Pizza, soda, and the business of journalism were the glue and motivation behind the media startups demo night organized on March 20 by the Tow-Knight Entrepreneurial Journalism program at the CUNY Graduate School of Journalism.
With diverse styles and methodologies to the world of publishing, five local startups showed off their latest innovations and projects while briefly talking about the current trends seen in media.
“It is kind of an amazing time to be doing anything related with content, whether you are a journalist or a marketer,” said David Spitz, President and CEO of RebelMouse, an online platform that allows users to combine social media content into their websites. Some of its clients include Time magazine, NBC news reporter Ann Curry and General Electric, among others.

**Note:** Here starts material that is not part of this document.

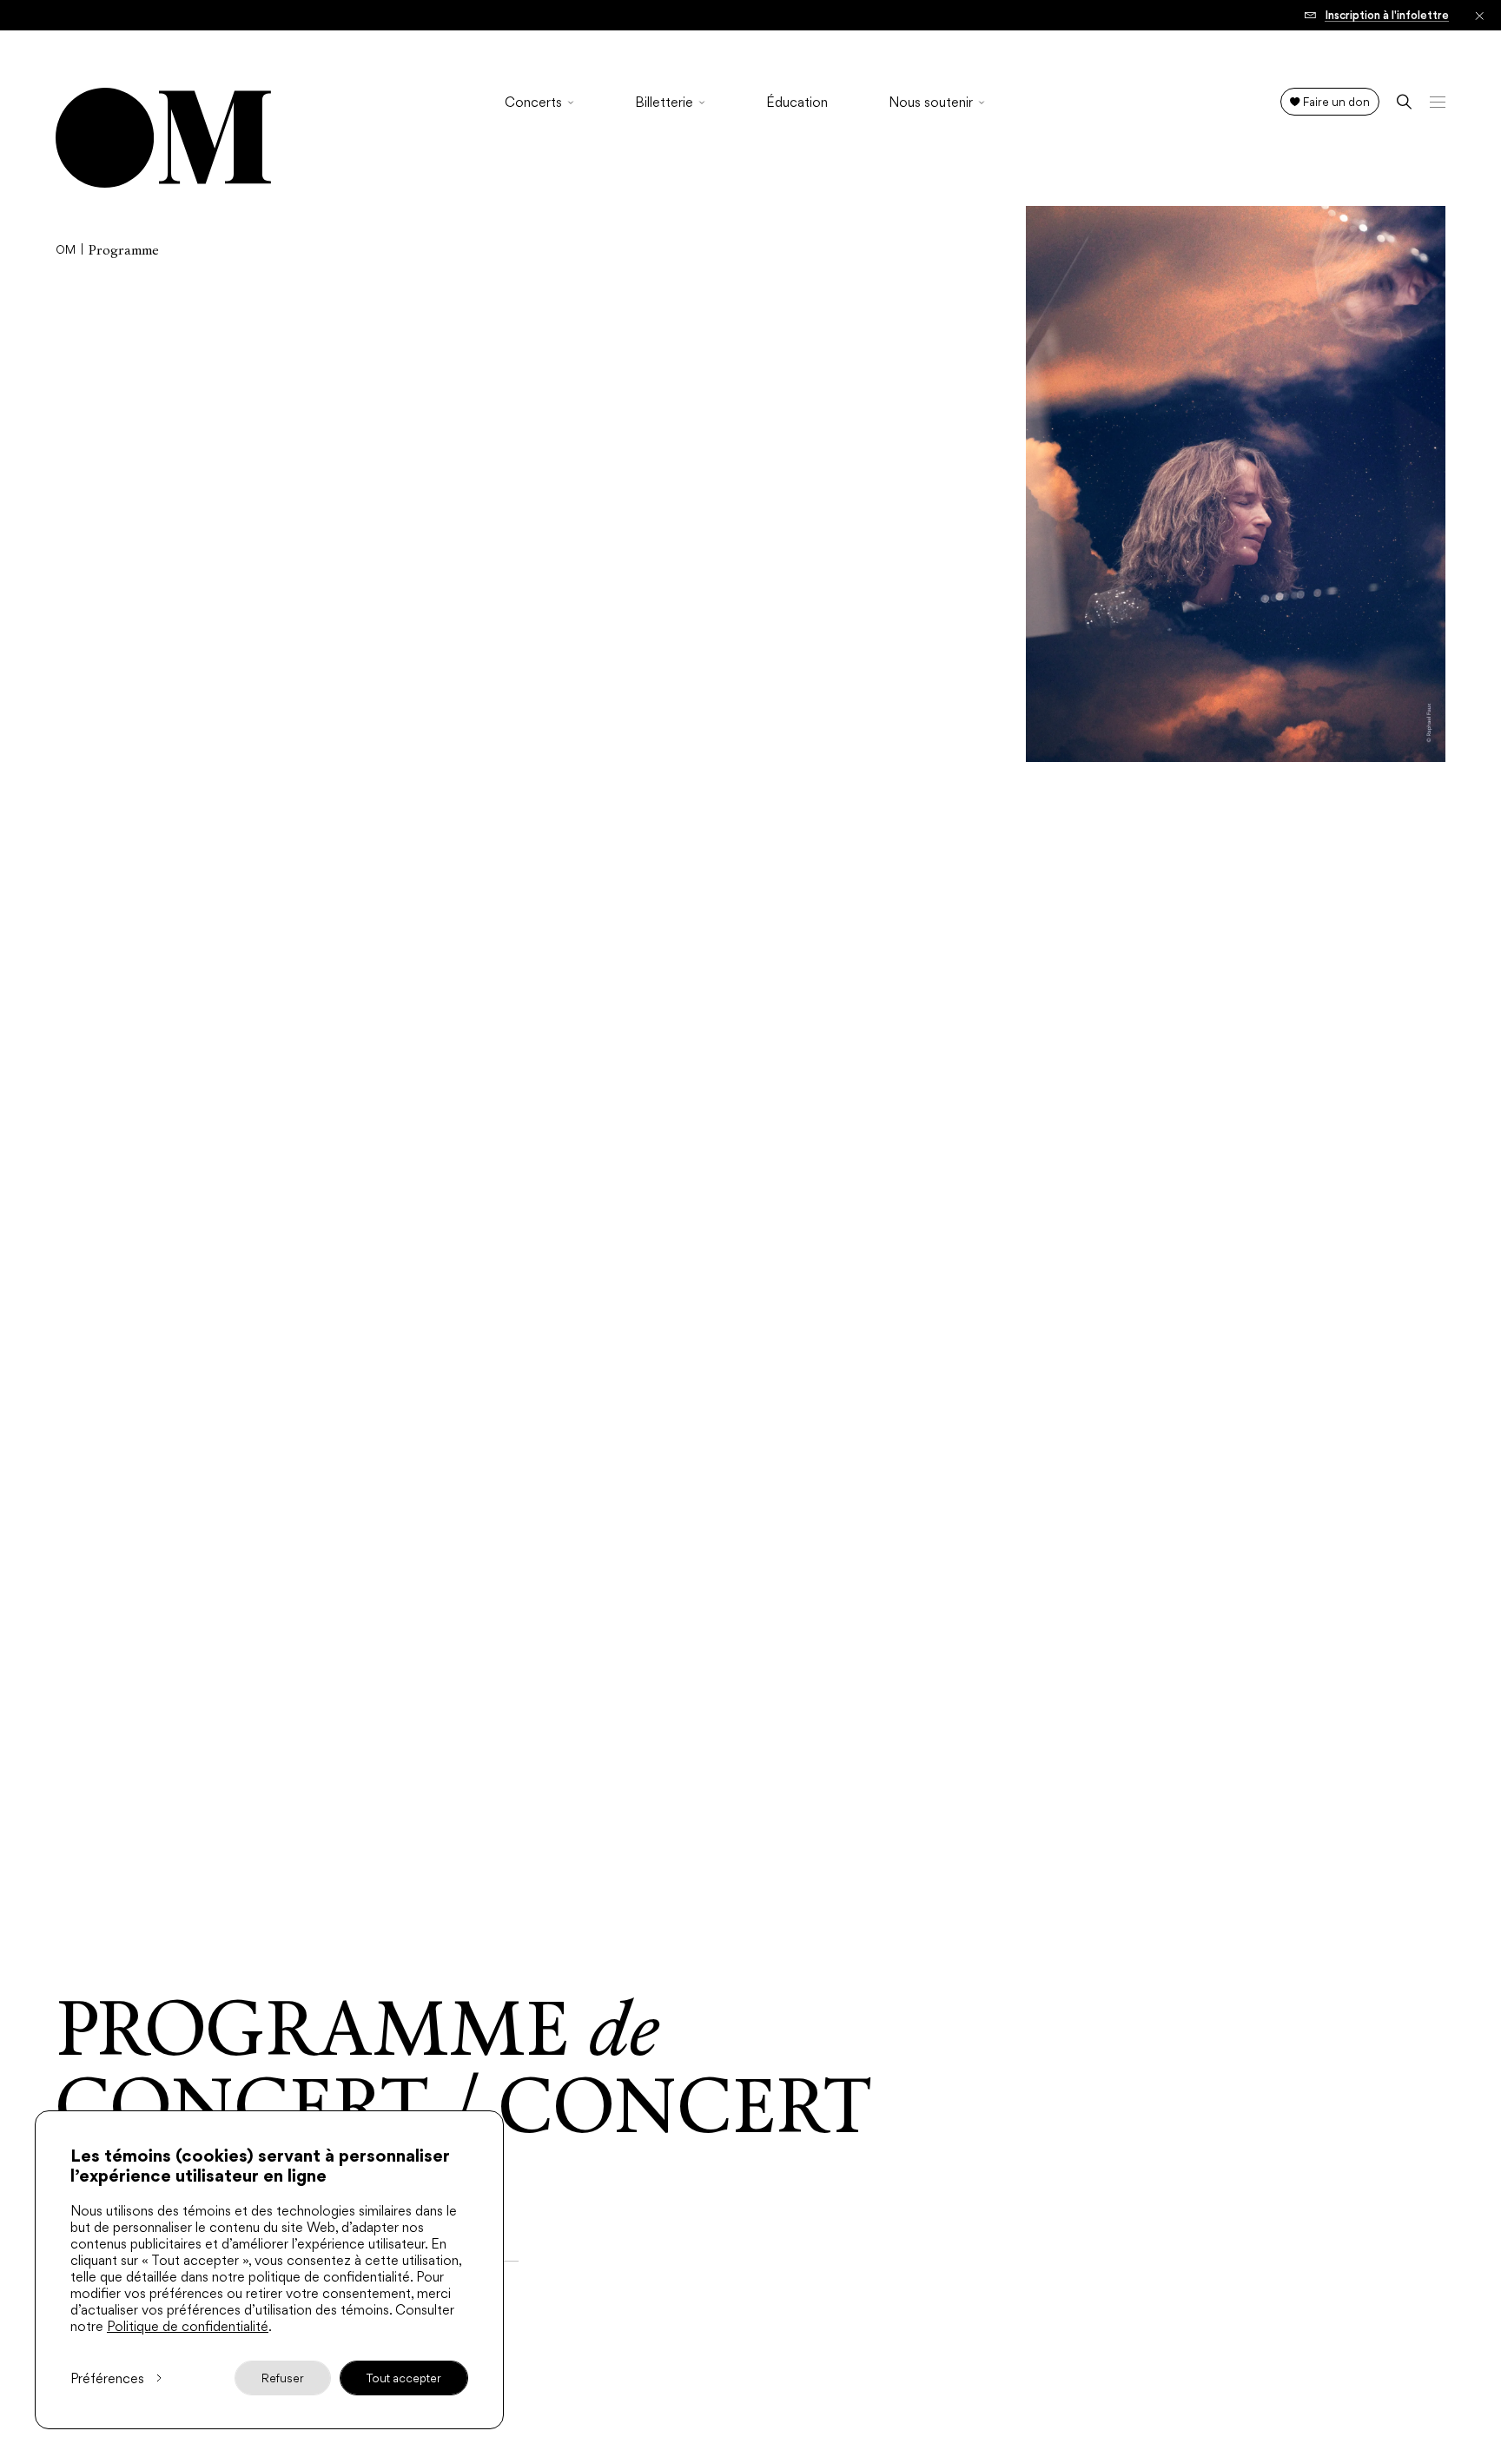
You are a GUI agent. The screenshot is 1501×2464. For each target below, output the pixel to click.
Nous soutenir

Although demo nights are usually used as platforms to launch new startups and pitch their ideas to investors, this particular event highlighted the work of these young media companies, who are experimenting with business models that are quite different to those used by traditional media.
“Even if people don’t necessarily have to pay for content, if they understand what you are doing and like what you are doing, they will be interested in supporting,” said Thomas Rhiel, founder of BLKNYR, a two-dollar-a-month, subscription-based online publication that creates in-depth and interactive stories about underreported topics, communities and areas of Brooklyn. “People can read about Brooklyn, but I think we have established a voice that people are responding to, ” he also said.
Besides the novelty of these economic models, originality and resourcefulness in regards to content distribution and design were also common traits among the exhibiting startups.
Two of them were: 29th Street Publishing, a magazine publishing company that develops simple-yet-attractive mobile applications for small and freelance writers and independent editors and Howler, a crowdfunded magazine about soccer that is published only four times a year, but that has increased its popularity thanks to its artistic illustrations, a modern design approach, and the use of well-researched articles about the history of the most popular sport in the world.
The innovations presented in areas such as content creation and distribution, businesses and design were also of key interest to those who attended the event.
“It’s amazing how these small startups are using all these modern tools to create beautiful and interesting projects,” said Giancarlo Castiglioni, a graphic design student at Queens College. “Journalism is not my major, but you can really see how these new mediums are working harder and harder to innovate and change the industry. I think it’s somewhat of a revolution.”